EXERCISE OBJECTIVE
The required result is an exact copy of the lines beginning at the line that contains "Task: Open the 1–23 of 23 pagination dropdown" and ending at the last line of the material below.

STORED DATA

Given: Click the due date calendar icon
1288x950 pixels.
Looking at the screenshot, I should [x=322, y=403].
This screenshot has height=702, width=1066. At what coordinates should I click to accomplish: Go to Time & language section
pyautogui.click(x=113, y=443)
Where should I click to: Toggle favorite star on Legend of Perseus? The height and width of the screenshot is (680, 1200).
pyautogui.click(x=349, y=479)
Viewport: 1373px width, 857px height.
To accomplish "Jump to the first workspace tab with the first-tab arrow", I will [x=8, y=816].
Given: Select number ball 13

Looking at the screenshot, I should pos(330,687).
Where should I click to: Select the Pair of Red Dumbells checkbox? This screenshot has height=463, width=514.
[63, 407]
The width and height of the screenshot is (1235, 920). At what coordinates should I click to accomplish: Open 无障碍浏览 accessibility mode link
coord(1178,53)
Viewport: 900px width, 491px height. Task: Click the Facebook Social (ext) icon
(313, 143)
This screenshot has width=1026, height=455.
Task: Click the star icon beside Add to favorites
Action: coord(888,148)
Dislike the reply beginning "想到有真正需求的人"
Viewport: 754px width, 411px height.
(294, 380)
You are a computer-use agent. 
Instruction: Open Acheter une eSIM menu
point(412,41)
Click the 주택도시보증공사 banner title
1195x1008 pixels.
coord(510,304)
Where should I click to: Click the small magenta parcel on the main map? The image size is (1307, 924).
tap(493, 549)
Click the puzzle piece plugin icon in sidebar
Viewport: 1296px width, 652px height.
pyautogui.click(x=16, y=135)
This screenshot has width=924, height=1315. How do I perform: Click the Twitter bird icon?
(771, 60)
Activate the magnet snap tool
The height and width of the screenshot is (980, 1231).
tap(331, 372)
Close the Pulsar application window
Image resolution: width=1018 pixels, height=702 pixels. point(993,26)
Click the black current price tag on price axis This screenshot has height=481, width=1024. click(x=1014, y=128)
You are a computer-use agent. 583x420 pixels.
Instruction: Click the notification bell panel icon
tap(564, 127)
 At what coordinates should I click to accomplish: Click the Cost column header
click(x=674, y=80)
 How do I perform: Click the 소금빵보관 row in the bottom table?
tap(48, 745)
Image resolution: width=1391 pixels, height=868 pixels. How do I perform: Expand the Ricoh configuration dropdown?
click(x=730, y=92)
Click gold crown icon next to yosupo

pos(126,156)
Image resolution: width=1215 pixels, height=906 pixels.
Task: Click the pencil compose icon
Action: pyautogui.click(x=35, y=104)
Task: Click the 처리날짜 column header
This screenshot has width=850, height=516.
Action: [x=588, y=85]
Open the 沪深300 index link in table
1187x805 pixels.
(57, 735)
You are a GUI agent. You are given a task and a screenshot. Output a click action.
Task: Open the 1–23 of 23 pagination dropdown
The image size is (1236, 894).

ANSWER TO THE EXERCISE
Task: Open the 1–23 of 23 pagination dropdown
The image size is (1236, 894).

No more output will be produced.